Konsumsi Garam Berlebihan
Pola makan yang kaya akan garam dapat berkontribusi pada retensi cairan dalam tubuh, termasuk di area sekitar mata. Kandungan natrium dalam garam, jika dikonsumsi secara berlebihan, akan mendorong tubuh untuk menahan lebih banyak air demi menjaga keseimbangan natrium dalam darah.
Akibatnya, retensi cairan ini cenderung muncul di bagian tubuh yang memiliki jaringan lunak, seperti di sekitar mata, sehingga membuat mata terlihat bengkak.
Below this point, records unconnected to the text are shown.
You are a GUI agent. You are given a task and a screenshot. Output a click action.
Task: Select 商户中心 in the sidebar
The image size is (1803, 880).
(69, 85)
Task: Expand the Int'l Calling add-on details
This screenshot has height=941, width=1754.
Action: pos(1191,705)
Pembengkakan ini biasanya lebih jelas terlihat di pagi hari setelah seseorang bangun tidur, karena posisi tidur memungkinkan cairan lebih mudah terakumulasi di area wajah.
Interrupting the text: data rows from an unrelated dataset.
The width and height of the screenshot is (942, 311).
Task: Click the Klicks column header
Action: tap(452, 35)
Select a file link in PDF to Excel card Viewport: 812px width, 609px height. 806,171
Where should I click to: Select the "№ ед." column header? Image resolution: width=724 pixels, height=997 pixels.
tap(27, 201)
Apa yang Harus Dilakukan untuk Mengatasi Mata Bengkak
Mengatasi Mata Bengkak
Mengatasi masalah mata bengkak sangat bergantung pada penyebab yang mendasarinya. Berikut adalah beberapa langkah sederhana yang dapat Anda lakukan untuk mengurangi pembengkakan pada mata.
Kompres Dingin
Gunakan kain bersih yang telah direndam dalam air dingin untuk mengompres area sekitar mata selama 10 hingga 15 menit. Metode kompres dingin ini efektif dalam mengurangi pembengkakan karena dapat mengecilkan pembuluh darah.
Hindari Pemicu Alergi
Apabila mata bengkak disebabkan oleh reaksi alergi, penting untuk menghindari pemicu alergi tersebut. Anda juga bisa menggunakan obat tetes mata antihistamin atau obat alergi lainnya sesuai dengan anjuran dokter untuk meredakan gejala.
Istirahat yang Cukup
Pastikan Anda mendapatkan tidur yang cukup setiap malam, idealnya sekitar 7 hingga 8 jam. Tidur yang cukup dapat membantu mencegah retensi cairan yang dapat menyebabkan pembengkakan di area mata.
Perhatikan Pola Makan
Kurangi konsumsi makanan yang tinggi garam untuk mencegah terjadinya retensi cairan. Sebagai alternatif, pilihlah makanan yang kaya akan vitamin dan mineral yang bermanfaat bagi kesehatan mata, seperti wortel, bayam, dan ikan.
Kunjungi Dokter Mata
Jika masalah mata bengkak tidak kunjung membaik meskipun telah melakukan langkah-langkah di atas, sebaiknya Anda segera berkonsultasi dengan dokter mata untuk mendapatkan penanganan yang lebih tepat.